• Written exercise:
Count the lines below that contain the string "screenshot", treating uppercase and lowercase as different. Reply with the number alone.

Word and element location records
--------------------------------------------------
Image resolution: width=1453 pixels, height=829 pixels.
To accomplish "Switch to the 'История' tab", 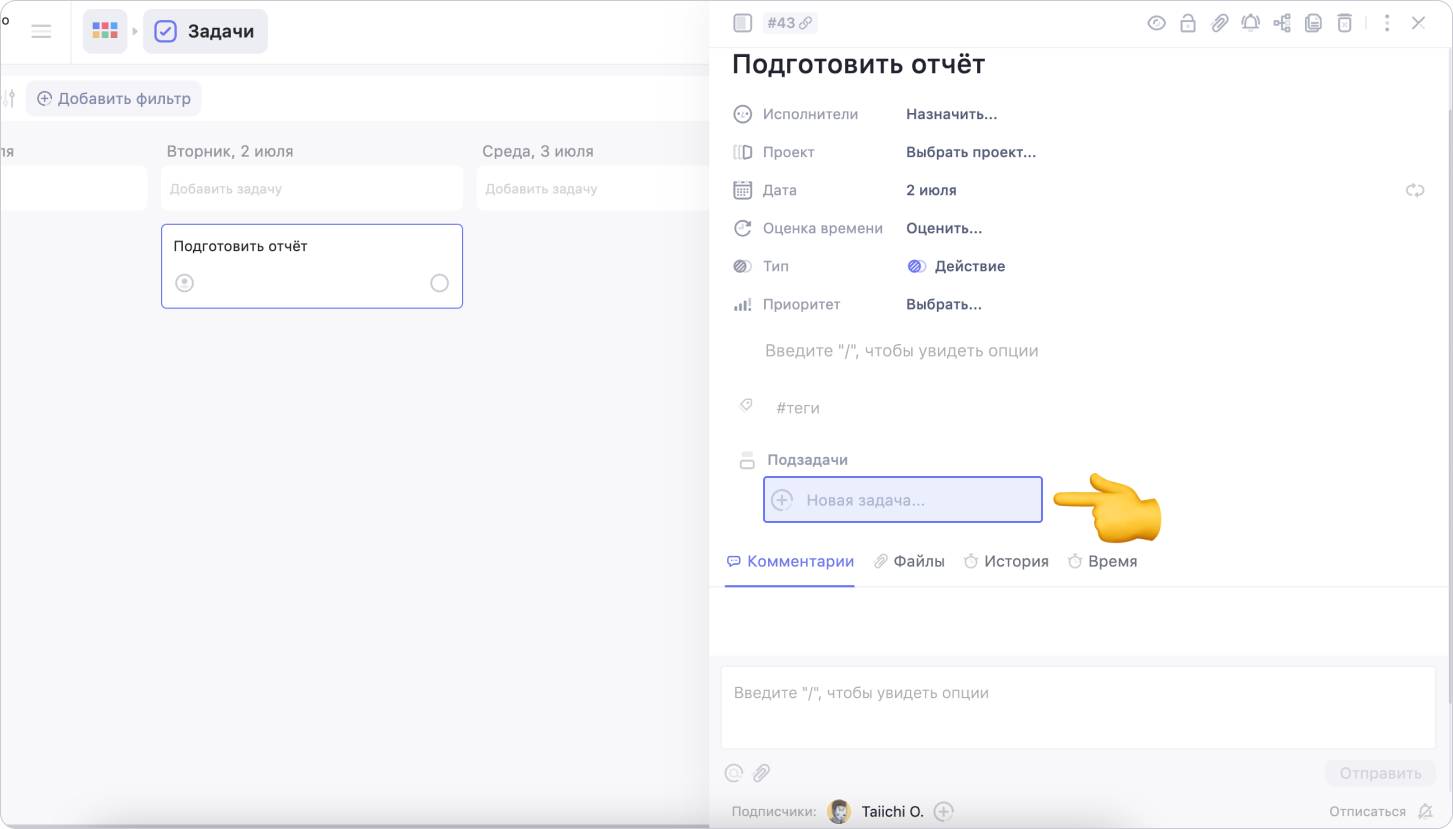I will point(1006,561).
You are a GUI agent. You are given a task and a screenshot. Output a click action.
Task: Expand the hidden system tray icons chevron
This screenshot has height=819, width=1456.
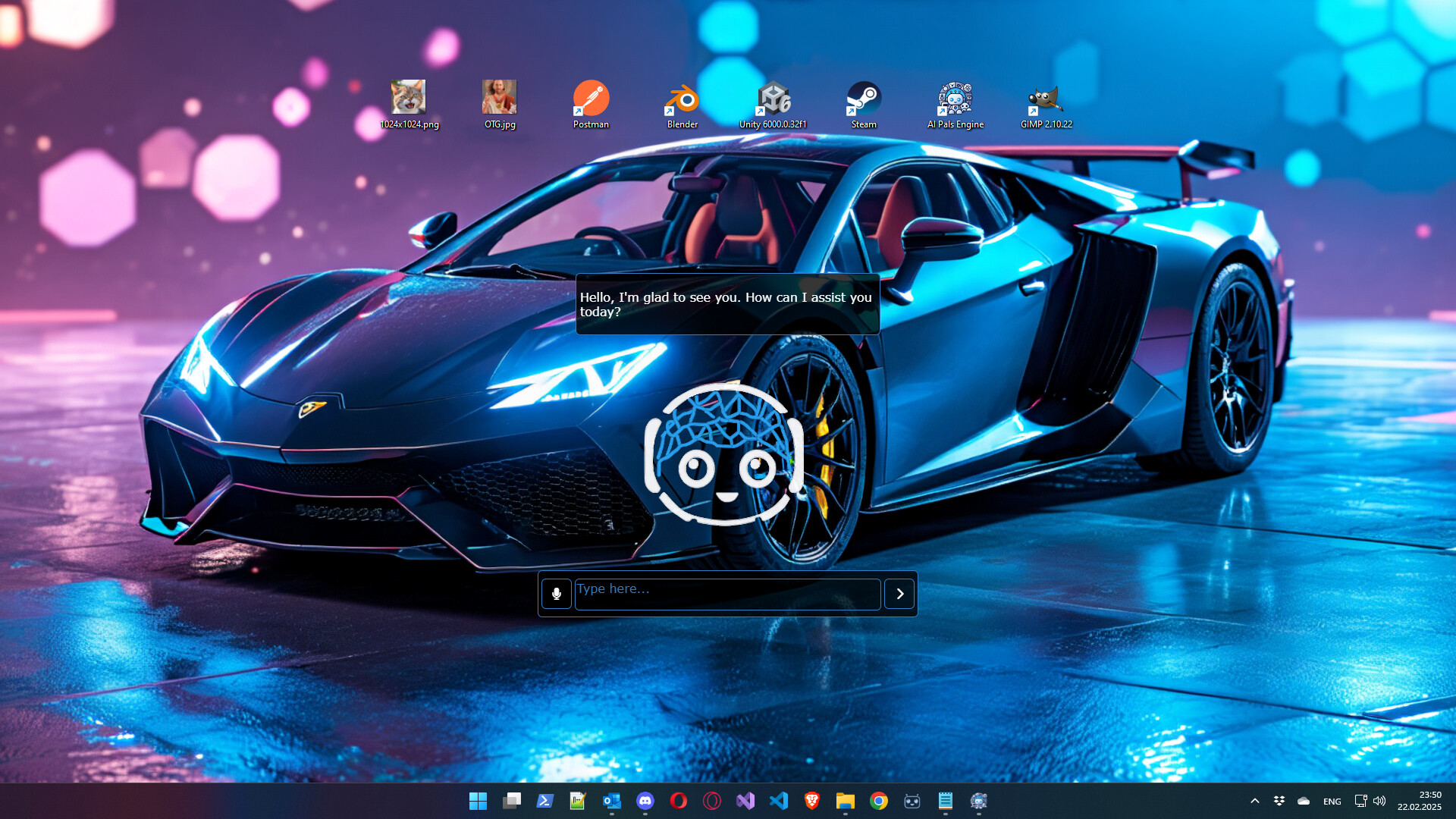pos(1254,801)
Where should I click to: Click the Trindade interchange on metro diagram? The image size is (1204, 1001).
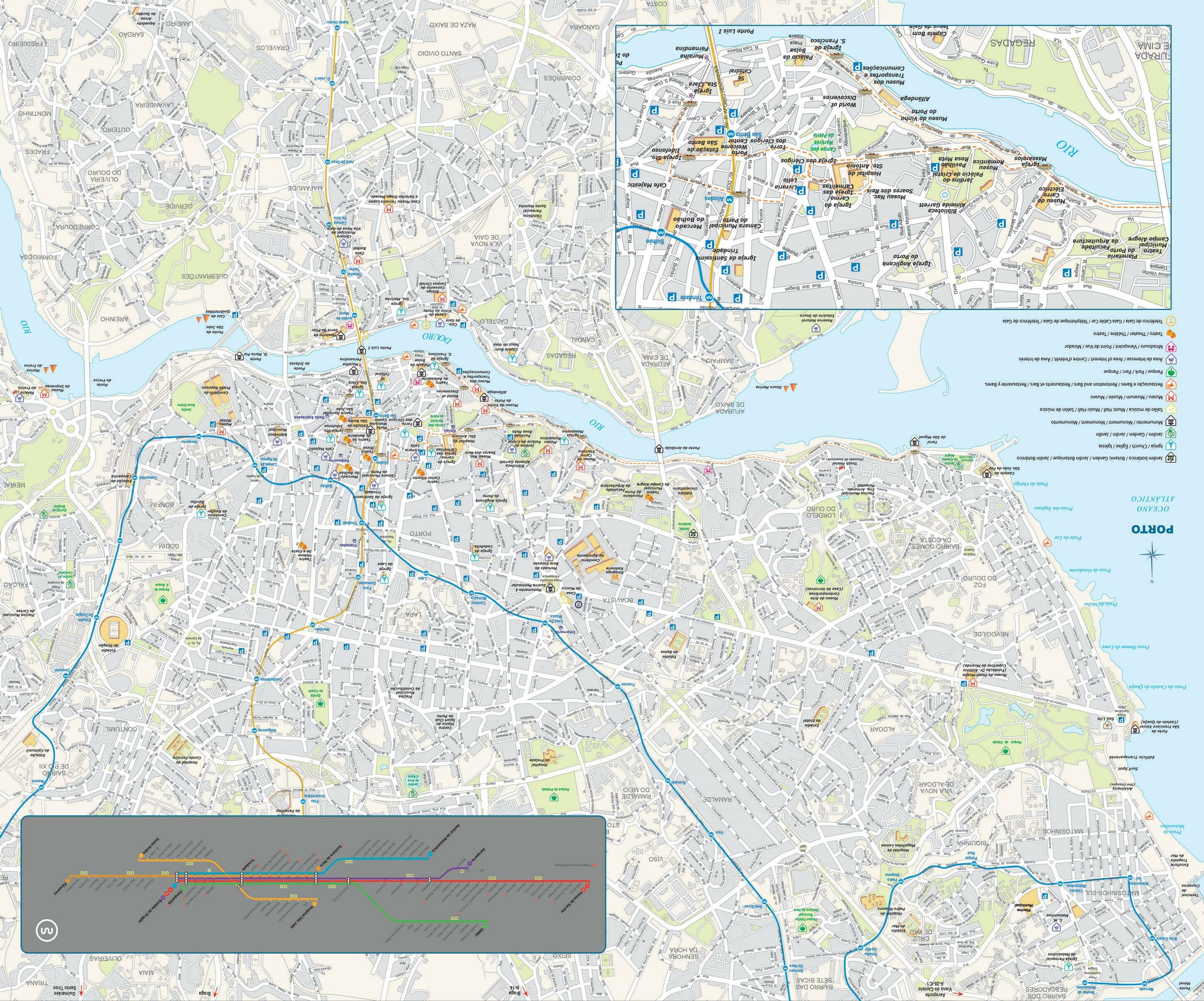(242, 878)
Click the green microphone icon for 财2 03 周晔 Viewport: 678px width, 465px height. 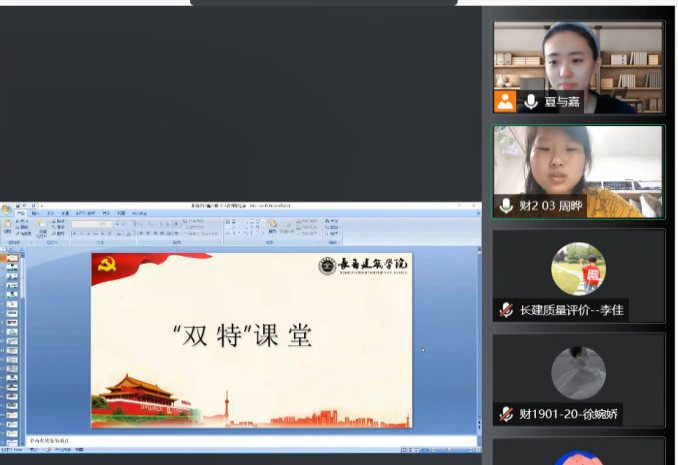tap(506, 206)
--------------------------------------------------
• Full response:
2